▸ Problem to solve: Each line below must be reproduced exactly as it stands. Pictures stay out of the copy.

▸ Extracted entries:
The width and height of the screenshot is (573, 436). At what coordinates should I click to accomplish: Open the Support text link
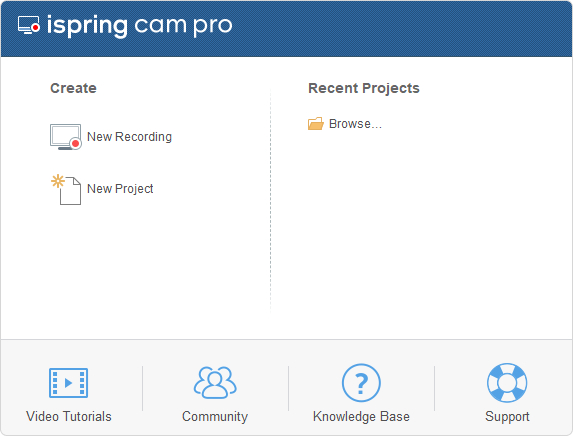click(507, 416)
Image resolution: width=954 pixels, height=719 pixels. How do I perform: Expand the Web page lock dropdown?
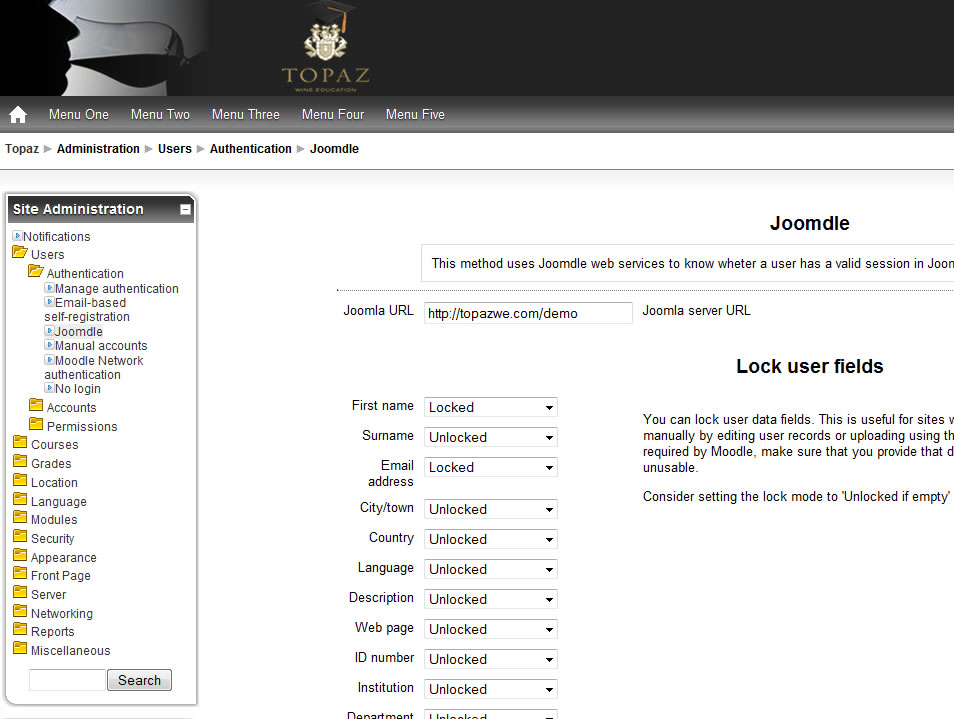(490, 629)
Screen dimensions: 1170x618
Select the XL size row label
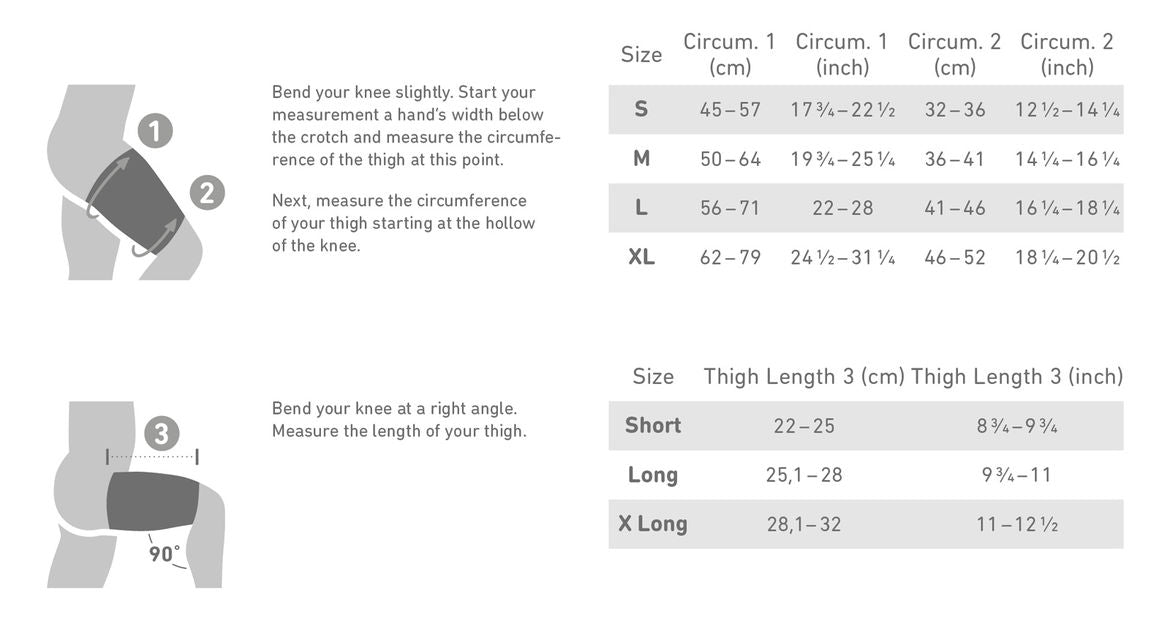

▸ Response area:
The width and height of the screenshot is (573, 436). At what coordinates should I click to accomplish: Open the Support text link
click(507, 416)
Image resolution: width=954 pixels, height=719 pixels. How do I perform: Expand the Web page lock dropdown?
(490, 629)
Screen dimensions: 1170x618
Select the XL size row label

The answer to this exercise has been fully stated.